Go through the entries below. Copy each line in which "screenshot" appears.

--- Given information Enclosed Below ---

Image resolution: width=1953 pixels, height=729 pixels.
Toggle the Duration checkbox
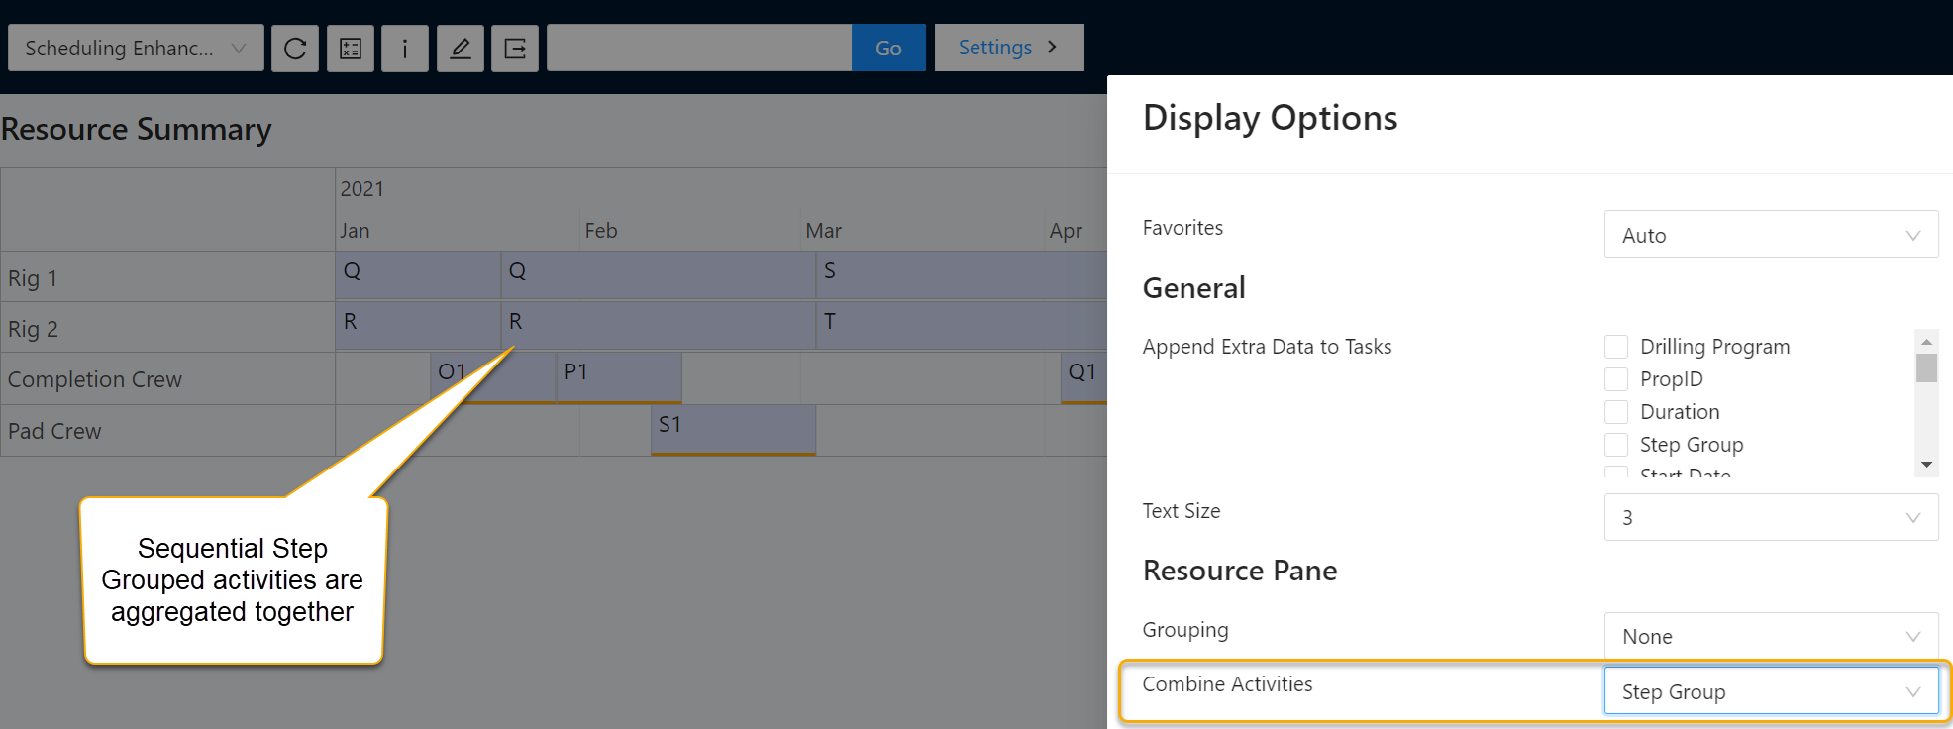(x=1616, y=412)
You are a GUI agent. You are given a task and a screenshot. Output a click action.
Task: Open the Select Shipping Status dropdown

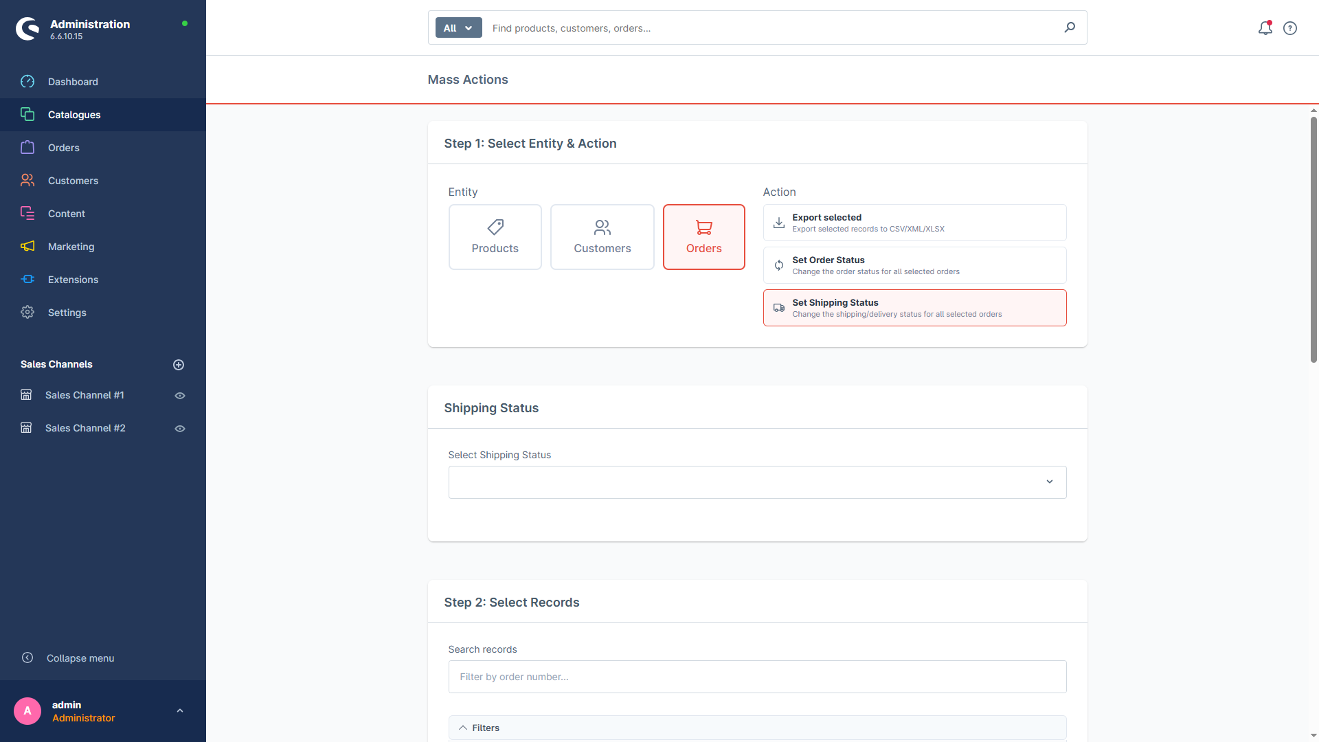coord(757,482)
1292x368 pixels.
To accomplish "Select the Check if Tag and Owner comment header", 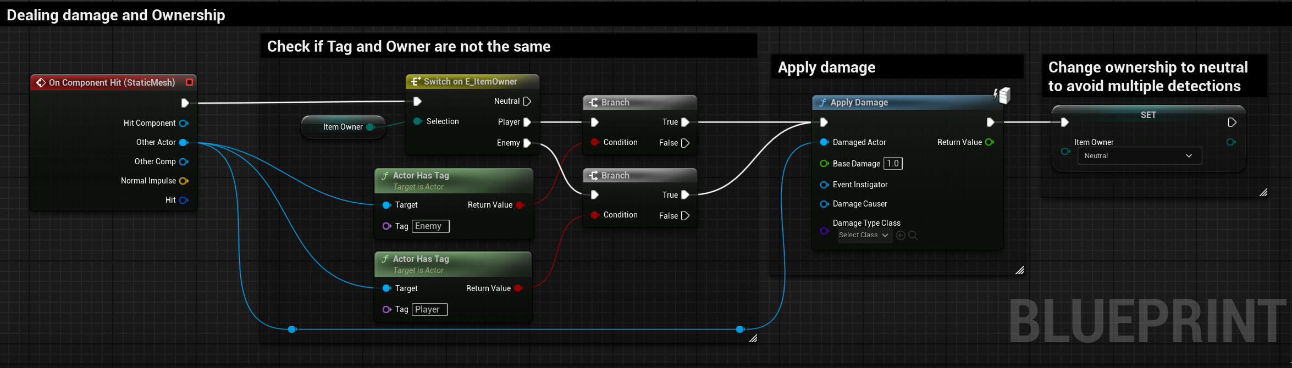I will [408, 47].
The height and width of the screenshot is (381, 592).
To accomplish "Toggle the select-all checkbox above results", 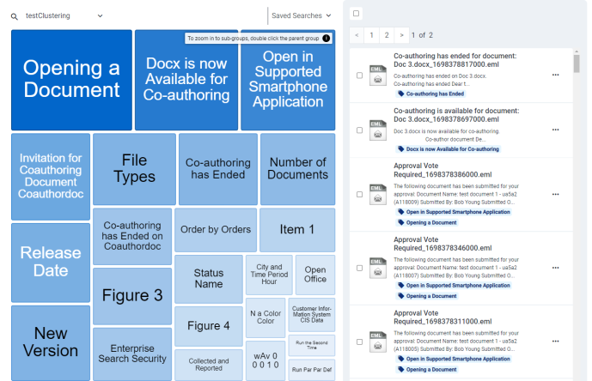I will pos(357,13).
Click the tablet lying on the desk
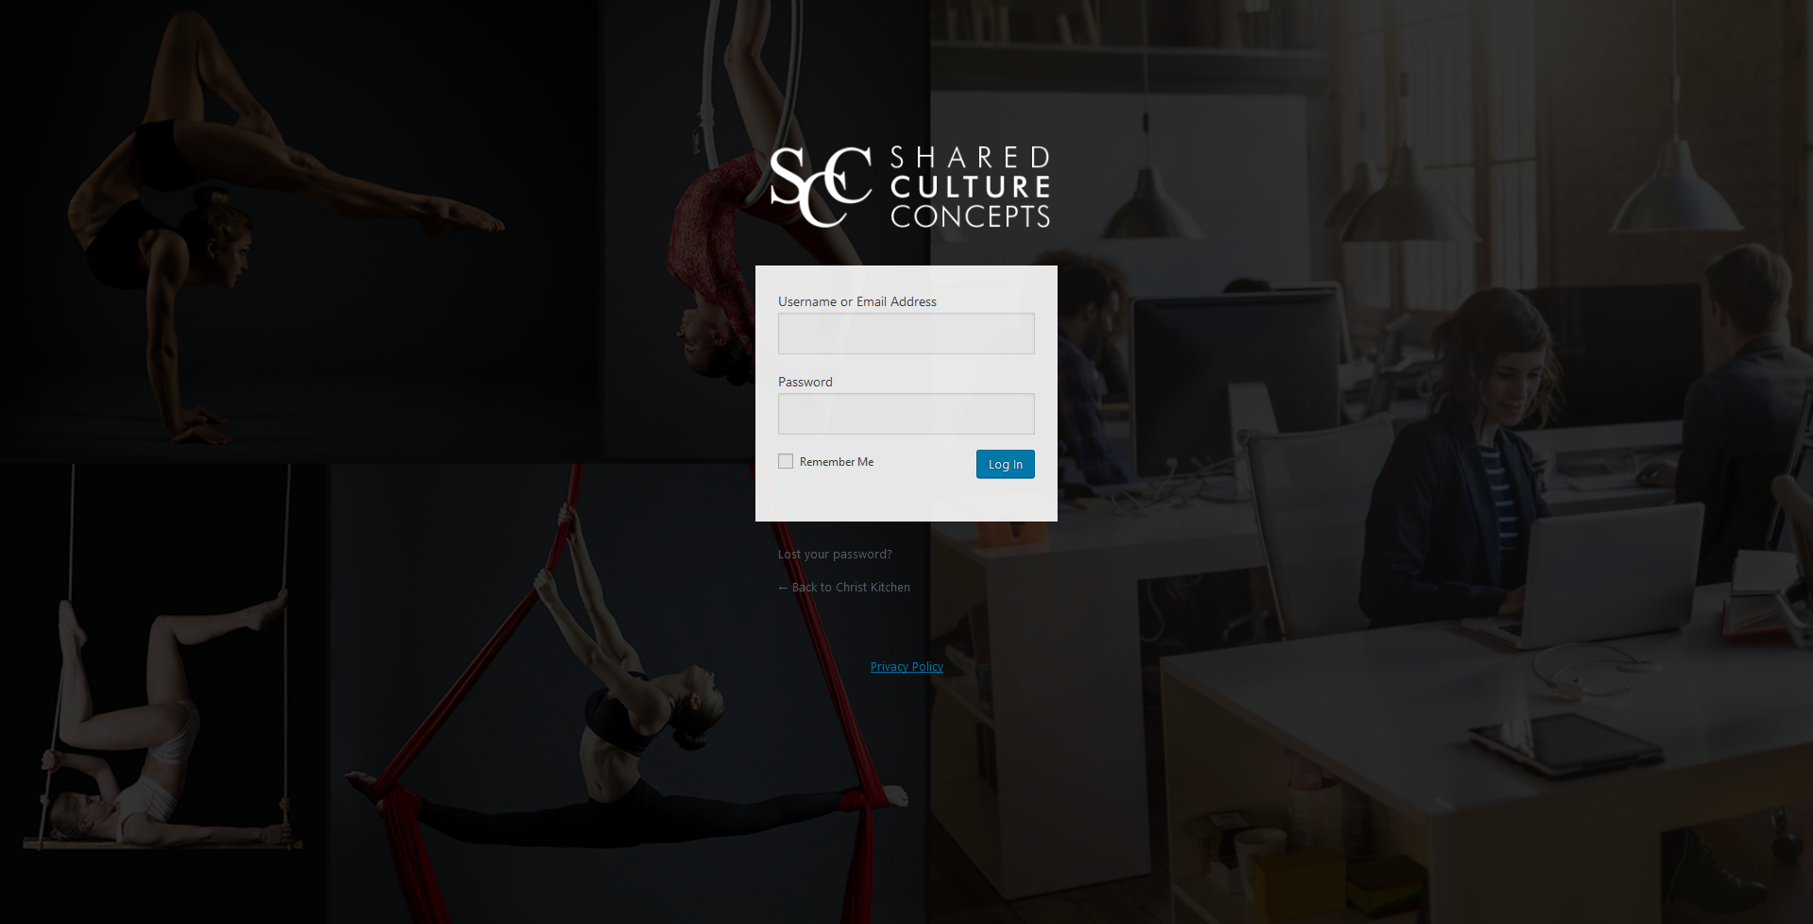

--- End of Enclosed Given information ---

*Exercise solution*:
You are a GUI agent. You are given a task and a screenshot. Output a click action.
The height and width of the screenshot is (381, 592).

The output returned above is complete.